Thursday, August 9, 2012

Review gauchar land policy: HC to govt

TNN | Aug 9, 2012, 04.34AM IST

AHMEDABAD: The Gujarat high court suggested that the state government review its policy regarding gauchar land and its allocation, and asks it to evolve a "workable and practicable" policy.

The court said so with observation that it should revisit all resolutions passed time to time particularly if the government cannot adhere to its own policy. This suggestion came from the bench of Chief Justice Bhaskar Bhattacharya and Justice J B Pardiwala, which dismissed a PIL filed by villagers from Banaskantha district.

The PIL claimed that the sarpanch of Mahi village had illegally given the nod to the state government to transfer part of village's gauchar land to those displaced by the Mukteshwar Reservoir Project.

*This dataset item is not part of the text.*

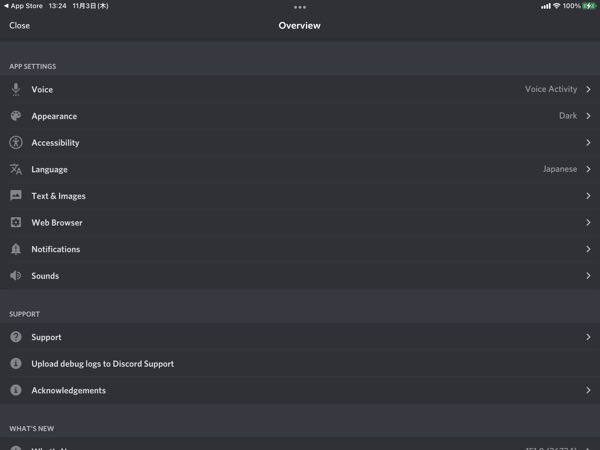Tap the Web Browser icon
The image size is (600, 450).
pyautogui.click(x=16, y=223)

The petitioners sought cancellation of the allocation on the grounds that the grazing land now left with the village is not enough for the 3,000 cattle it has. A government circular says that there must be 48 acres reserved for every 100 heads of cattle.

The bench dismissed the petition but expressed concern about the sharp increase in public interest litigation over the issues affecting grazing land. "Undoubtedly government has a policy in this regard. However, the question is, to what extent can the government adhere to and follow the norms of the said policy," the court order reads.
The bench further observed that many a time, the government finds difficulties in allotting suitable land other than gauchar land for public purpose. Under such circumstances, other public purpose also could not be permitted to be overlooked. The court was of the opinion that while assessing the adequacy of grazing land; all the cattle in village must not be taken into consideration.

The government's resolution says that useless cattle, or those belonging to professional grazers or professional cattle breeders or commercial dairies or those used for business should not be taken into account for the purpose of maintaining the minimum area of gauchar land, the court said adding that it should review its own resolutions now.

"If the Government can't follow its own policy, it is meaningless to keep such a policy subsisting thereby giving rise to litigations in the nature of public interest. It is high time the state government takes up this issue seriously and evolves a policy which is workable, practical and will protect the interest of one and all," the bench said.